■ WHAT THE TASK ASKS
When a line of the entries contains the word "Lima", report that line.

[Saved entries]
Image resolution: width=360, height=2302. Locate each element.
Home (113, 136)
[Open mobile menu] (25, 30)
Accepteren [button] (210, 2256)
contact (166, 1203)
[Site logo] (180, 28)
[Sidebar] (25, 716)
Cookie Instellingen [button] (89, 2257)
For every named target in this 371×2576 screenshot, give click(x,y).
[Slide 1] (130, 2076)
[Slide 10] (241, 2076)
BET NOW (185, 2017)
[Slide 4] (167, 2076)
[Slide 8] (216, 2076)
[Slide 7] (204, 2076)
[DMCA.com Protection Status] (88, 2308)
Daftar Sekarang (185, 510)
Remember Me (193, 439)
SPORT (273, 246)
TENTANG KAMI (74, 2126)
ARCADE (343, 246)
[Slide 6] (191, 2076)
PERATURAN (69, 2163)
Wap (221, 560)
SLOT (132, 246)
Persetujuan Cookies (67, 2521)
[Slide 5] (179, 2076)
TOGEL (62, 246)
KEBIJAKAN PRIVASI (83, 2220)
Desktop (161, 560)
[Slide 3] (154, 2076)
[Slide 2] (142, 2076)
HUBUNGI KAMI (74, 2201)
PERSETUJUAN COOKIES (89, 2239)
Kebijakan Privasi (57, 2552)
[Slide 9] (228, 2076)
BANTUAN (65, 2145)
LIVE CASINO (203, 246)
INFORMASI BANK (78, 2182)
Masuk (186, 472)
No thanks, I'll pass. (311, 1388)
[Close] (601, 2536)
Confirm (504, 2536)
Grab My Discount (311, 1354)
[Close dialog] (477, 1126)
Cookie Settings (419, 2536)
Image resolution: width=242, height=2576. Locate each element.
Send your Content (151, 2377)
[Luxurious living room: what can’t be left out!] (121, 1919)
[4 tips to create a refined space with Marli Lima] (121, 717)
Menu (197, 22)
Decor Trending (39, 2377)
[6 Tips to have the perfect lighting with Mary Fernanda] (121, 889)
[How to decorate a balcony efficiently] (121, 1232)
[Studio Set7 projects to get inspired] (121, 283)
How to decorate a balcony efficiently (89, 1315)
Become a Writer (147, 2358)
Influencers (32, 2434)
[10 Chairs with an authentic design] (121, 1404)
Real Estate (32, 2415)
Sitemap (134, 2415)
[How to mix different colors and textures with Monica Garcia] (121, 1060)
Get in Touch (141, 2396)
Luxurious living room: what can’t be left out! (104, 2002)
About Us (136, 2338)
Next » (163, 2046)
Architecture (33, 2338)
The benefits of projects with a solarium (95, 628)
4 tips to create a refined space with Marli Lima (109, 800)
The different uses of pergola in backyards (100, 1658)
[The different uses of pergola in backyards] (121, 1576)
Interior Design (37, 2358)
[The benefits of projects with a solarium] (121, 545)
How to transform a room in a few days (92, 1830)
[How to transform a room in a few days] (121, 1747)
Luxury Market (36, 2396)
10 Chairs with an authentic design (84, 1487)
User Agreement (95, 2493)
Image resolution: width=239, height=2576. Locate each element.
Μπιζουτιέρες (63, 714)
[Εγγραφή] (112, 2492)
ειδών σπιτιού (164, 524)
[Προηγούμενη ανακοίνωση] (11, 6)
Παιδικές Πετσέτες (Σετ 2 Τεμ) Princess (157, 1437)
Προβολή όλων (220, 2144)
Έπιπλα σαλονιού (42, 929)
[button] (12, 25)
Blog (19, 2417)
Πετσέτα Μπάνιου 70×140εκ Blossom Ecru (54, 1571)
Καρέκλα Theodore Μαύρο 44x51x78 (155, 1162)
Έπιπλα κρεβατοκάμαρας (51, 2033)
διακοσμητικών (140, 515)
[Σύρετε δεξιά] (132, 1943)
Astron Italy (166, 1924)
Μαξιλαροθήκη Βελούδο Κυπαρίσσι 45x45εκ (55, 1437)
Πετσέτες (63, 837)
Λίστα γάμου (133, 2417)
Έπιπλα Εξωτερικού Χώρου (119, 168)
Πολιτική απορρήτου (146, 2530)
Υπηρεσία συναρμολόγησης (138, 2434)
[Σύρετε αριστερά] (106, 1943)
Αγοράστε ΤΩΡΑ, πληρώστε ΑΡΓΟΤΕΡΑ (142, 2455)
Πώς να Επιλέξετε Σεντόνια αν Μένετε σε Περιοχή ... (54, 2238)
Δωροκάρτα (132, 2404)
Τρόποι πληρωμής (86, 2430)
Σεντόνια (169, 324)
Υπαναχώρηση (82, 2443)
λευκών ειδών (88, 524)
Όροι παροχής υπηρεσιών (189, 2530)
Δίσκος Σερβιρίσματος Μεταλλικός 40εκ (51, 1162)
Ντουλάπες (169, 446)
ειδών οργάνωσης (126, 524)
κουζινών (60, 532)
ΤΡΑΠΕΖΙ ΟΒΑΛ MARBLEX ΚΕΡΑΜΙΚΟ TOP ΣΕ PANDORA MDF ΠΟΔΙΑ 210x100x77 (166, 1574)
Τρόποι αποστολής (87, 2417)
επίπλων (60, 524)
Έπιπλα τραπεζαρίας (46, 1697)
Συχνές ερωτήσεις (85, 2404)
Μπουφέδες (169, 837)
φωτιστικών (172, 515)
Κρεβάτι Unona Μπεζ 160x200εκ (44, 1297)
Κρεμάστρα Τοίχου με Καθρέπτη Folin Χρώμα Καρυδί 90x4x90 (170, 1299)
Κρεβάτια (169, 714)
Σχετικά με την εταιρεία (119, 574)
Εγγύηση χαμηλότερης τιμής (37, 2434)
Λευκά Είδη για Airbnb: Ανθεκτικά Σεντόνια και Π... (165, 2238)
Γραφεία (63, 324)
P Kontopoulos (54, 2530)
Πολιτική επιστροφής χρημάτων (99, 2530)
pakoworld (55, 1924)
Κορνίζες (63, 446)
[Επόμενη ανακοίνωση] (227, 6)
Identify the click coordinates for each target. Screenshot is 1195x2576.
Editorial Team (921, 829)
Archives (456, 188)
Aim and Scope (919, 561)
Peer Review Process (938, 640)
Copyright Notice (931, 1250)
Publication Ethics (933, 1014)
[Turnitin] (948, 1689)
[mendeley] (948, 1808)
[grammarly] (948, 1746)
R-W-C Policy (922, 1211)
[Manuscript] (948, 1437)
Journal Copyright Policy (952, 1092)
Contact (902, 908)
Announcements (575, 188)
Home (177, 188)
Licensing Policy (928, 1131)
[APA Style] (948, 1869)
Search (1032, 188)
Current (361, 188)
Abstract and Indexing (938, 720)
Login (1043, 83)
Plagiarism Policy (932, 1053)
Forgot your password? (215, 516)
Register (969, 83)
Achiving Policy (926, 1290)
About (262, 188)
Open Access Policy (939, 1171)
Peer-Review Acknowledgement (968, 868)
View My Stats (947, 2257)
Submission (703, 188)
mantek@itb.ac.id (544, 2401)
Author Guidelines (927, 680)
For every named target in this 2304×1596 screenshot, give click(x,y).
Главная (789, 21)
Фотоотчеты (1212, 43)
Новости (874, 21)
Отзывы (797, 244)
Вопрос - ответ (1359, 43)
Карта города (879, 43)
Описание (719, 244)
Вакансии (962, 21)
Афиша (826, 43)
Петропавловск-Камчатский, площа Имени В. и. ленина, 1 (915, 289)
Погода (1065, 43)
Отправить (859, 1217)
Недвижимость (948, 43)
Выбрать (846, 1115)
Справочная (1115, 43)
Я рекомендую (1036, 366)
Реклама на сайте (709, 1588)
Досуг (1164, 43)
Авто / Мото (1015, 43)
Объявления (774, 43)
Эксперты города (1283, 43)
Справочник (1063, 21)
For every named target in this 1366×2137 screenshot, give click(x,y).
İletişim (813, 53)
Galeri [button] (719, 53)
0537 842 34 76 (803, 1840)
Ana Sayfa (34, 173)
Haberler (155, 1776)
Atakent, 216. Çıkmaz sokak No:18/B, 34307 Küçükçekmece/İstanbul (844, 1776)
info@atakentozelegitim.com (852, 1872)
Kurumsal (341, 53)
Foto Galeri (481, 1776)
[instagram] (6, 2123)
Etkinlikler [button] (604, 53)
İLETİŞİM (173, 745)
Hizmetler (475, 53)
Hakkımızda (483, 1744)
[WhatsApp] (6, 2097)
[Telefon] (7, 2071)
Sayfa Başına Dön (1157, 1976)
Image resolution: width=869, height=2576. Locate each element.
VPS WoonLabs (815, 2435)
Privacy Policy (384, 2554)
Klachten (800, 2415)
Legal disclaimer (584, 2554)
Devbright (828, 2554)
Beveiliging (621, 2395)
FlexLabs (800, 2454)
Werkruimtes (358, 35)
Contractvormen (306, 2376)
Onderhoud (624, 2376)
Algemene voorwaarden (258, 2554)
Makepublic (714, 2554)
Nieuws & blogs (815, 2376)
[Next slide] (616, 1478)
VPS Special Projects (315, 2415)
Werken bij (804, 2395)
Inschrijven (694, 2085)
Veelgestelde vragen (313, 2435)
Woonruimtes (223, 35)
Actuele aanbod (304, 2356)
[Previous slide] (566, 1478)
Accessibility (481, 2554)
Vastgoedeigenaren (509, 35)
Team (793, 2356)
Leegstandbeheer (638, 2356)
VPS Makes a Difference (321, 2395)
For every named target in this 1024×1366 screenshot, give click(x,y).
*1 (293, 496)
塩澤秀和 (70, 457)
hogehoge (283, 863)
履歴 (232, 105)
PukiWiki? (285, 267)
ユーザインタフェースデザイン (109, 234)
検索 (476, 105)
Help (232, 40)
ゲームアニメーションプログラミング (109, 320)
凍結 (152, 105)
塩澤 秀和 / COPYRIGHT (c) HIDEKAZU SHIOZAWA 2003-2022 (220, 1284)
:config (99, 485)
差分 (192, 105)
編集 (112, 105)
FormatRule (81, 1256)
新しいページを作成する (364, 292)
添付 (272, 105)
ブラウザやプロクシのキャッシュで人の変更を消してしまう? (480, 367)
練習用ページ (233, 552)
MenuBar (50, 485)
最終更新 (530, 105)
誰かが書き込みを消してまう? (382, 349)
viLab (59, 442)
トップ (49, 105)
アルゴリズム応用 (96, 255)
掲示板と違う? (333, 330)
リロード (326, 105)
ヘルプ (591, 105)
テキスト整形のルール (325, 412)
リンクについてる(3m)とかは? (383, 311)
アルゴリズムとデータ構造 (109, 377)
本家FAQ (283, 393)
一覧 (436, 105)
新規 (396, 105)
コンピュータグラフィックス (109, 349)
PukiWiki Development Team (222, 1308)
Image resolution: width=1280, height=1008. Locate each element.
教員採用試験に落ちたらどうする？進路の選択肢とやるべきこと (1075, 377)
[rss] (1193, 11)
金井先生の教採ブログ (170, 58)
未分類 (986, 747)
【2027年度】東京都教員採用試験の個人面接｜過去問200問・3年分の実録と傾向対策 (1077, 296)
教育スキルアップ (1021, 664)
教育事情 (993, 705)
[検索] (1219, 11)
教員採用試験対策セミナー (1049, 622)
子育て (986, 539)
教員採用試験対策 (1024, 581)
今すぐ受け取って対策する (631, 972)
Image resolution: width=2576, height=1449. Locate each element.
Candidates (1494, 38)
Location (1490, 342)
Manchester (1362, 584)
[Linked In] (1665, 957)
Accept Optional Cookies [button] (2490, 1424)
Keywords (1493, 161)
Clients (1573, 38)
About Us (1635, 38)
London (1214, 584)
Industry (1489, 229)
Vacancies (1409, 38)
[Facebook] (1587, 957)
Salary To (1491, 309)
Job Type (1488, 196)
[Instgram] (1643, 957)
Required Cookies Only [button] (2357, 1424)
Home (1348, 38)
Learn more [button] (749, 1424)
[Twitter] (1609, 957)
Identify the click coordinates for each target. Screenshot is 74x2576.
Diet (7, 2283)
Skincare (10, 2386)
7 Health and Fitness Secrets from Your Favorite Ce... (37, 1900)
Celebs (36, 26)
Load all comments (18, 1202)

■ FINAL ANSWER
[4 tips to create a refined space with Marli Lima] (121, 717)
4 tips to create a refined space with Marli Lima (109, 800)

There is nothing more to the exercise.